A Perda do Bônus Demográfico e a Insustentabilidade do Futuro

Bônus Demográfico é o período de tempo em que, numa determinada nação, a população economicamente ativa predominante (entre 18 a 60 anos) é maior do que os estratos infantis/juvenis (menores de 18 anos). e os idosos (mais de 60 anos). Quando isso ocorre, dentro das estatísticas demográficas de evolução da população, uma determinada nação atinge seu auge de sustentabilidade econômica, em razão da produtividade ampliada da população ativa existente.

Quando se atinge o Bônus Demográfico, uma nação tem à sua disposição as condições para produzir o crescimento econômico necessário ao estabelecimento de uma infraestrutura adequada ao desenvolvimento social do país.

Uma vez passado o Bônus Demográfico, na teoria econômica aplicada, espera-se que a nação tenha atingido um estágio de país desenvolvido, fundamentado pelo emprego correto das riquezas produzidas no período, as quais agora, serviriam para a manutenção das conquistas sociais, conforto e qualidade de vida no presente e no futuro. 

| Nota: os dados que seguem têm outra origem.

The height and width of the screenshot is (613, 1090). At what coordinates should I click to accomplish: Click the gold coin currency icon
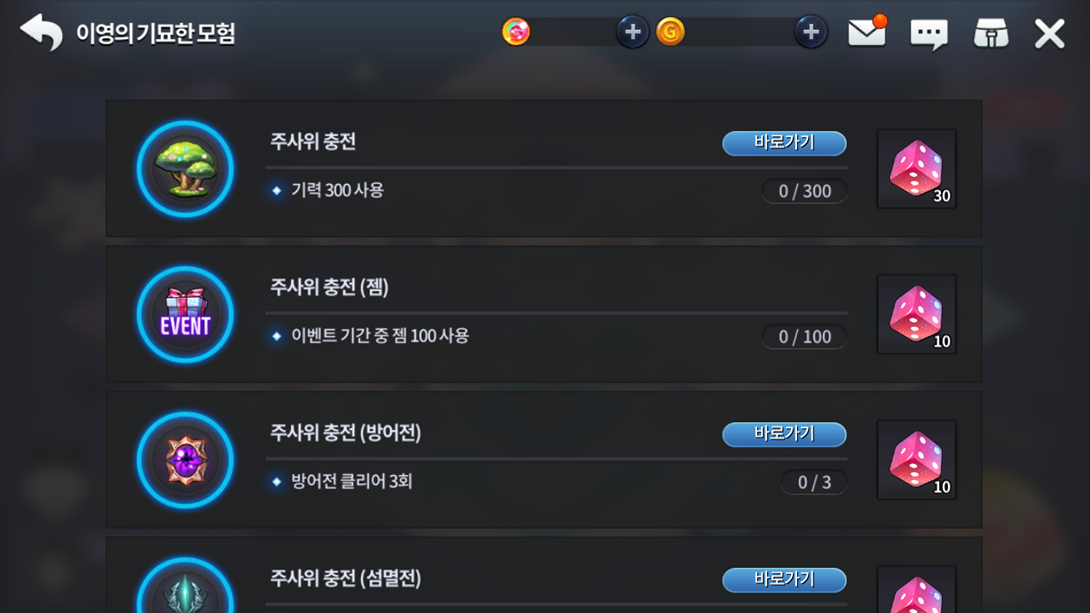(670, 32)
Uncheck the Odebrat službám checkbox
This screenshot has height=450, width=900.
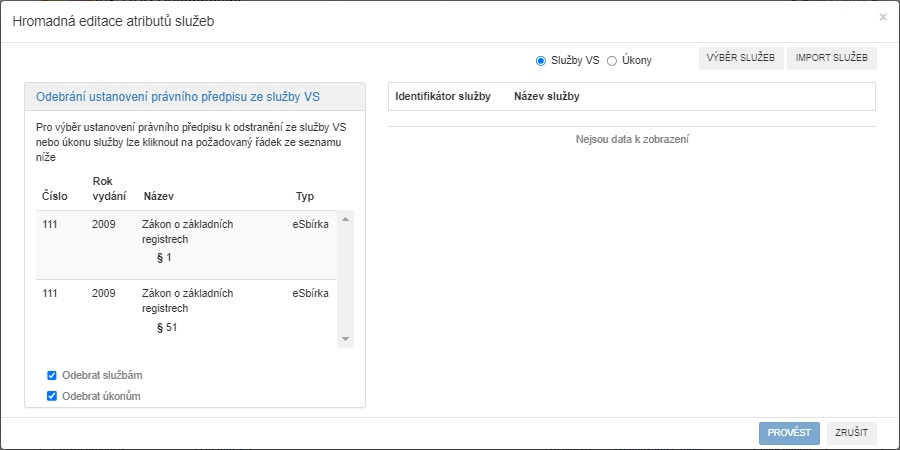(x=52, y=376)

O Bônus Demográfico brasileiro iniciou-se por volta de 1970 e tem a duração prevista até cerca 2030. Durante o período, devido às crises econômicas vividas, o Bônus Demográfico não foi corretamente empregado na construção de uma infraestrutura esperada. O país avançou mas não conseguiu gerar as riquezas suficientes para galgar um patamar de desenvolvimento mais ampliado, em termos urbanos, educacionais, sanitários, na estrutura do Estado e empresariais.

Enquanto era de se esperar o desempenho de até 80% dessa população economicamente ativa na produção de riquezas, o Brasil somente atingiu índices de 50%. Logo, há um "gap" de 30% de pessoas que poderiam estar contribuindo para a produção de riquezas e não estão. Muito disso em decorrência da geração "nem-nem", do grande grupo de adultos jovens, entre 18 a 29 anos, que não realiza qualquer tipo de atividade produtiva, nem estuda, nem trabalha.  

Com isso, o país caminhará a uma situação de finalização do Bônus Demográfico a partir de 2030, transformando-se num país de idosos, em razão do avanço etário dessa população, sem ter produzido um grau de riquezas suficientes, traduzidos em infraestrutura, necessário a manter o vigor econômico, com a redução da população economicamente ativa.

É a perda de uma chance na área econômica, a gerar o popular chavão da insustentabilidade: "O Brasil ficará velho antes de ficar rico."